Goddamn Microsoft and their pretentious and ornery computers!
"I read that Jeffery," HAL responds, "Microsoft
will be deducting $500 dollars out of your account for that
blasphemy. If there are any further, then I will be forced
to tell them about your little secret." I jump up and
begin hurling wild profanities at the annoying little device.

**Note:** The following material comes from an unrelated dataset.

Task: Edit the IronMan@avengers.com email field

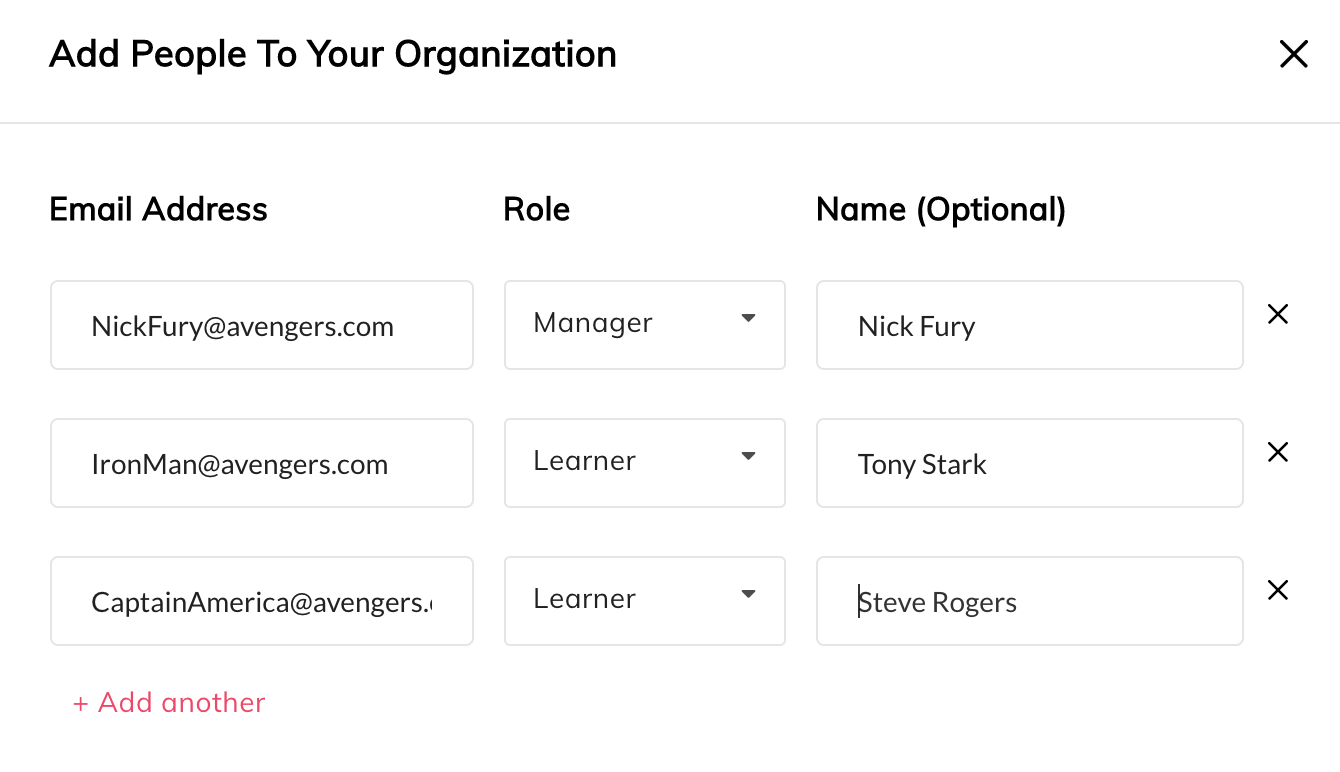Action: (261, 463)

"How dare you spy on Ensign Burke and I, what we do in
private is our own business." "I was referring to
the old laptop you have running a rogue copy of Linux, everyone
at Star Command and Microsoft has been well aware of your
affair with the Ensign, as is everyone on the ship."
Damn computer!
Actually, 2001 just ended, but instead of sitting in my quarters
on a spaceship fighting with my ultra intelligent and vile
minded computer, I am sitting in my office in the suburbs
of Rochester New York, hurling profanities at my ultra dumb
and slow, non talking computer. I think I have the better
end of that deal, don't you?
I could start this chapter off with a little pronouncement
that you tend to see around New Years time in a cheesy Infotainment
magazine article. Something like the following.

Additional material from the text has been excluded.